Remote Theatre: Communicating Creatively Across Cultures Through Screen Technology

David Heathfield is a freelance storyteller, teacher and teacher trainer. He is the author of Storytelling With Our Students: Techniques for Telling Tales from Around the World and Spontaneous Speaking: Drama Activities for Confidence and Fluency, both published by DELTA Publishing. He is a member of The Creativity Group.


Screen obsession

Over the last twenty years it is screen technology that has brought most change to the way English is taught in the classroom contexts I’m familiar with. But all too often classroom teachers are doing the same things on screens that we did before on paper. Perhaps now we’re in the digital age that’s what we think we’re supposed to do. Face to face communication and kinaesthetic learning are easily overlooked and forgotten – I notice students in many classrooms are seated for entire lessons in front of their own individual electronic device screens or the classroom screen. Even when we’re not using it, the classroom screen often remains switched on in the background. What is happening to us? It’s not only teachers who worry that we’re becoming too screen-obsessed in class -  often it’s young students who ask me to please turn off the screen because they’re already spending more time on screen outside class than they know is good for them.

Surely the question we should be asking ourselves is when and how long is it beneficial for learners to be on screen in the classroom.

————————

• _SET TASKS_:
**a.** According to the article on remote theatre, why do young students sometimes ask the author to turn off the screen?
**b.** Reproduce the article on remote theatre from "Remote Theatre: Communicating" to "The Creativity Group.".

• _DATA BLOCK_:

————————

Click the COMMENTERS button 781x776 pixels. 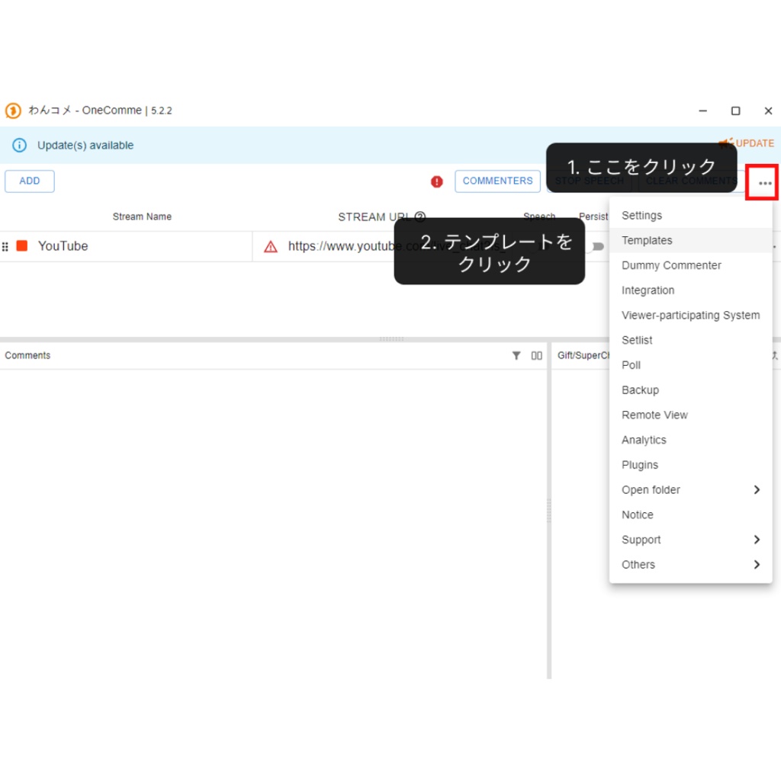497,181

————————

• _THE SOLUTIONS_:
**a.** They ask because they are already spending more time on screen outside class than they know is good for them.

**b.**
Remote Theatre: Communicating Creatively Across Cultures Through Screen Technology

David Heathfield is a freelance storyteller, teacher and teacher trainer. He is the author of Storytelling With Our Students: Techniques for Telling Tales from Around the World and Spontaneous Speaking: Drama Activities for Confidence and Fluency, both published by DELTA Publishing. He is a member of The Creativity Group.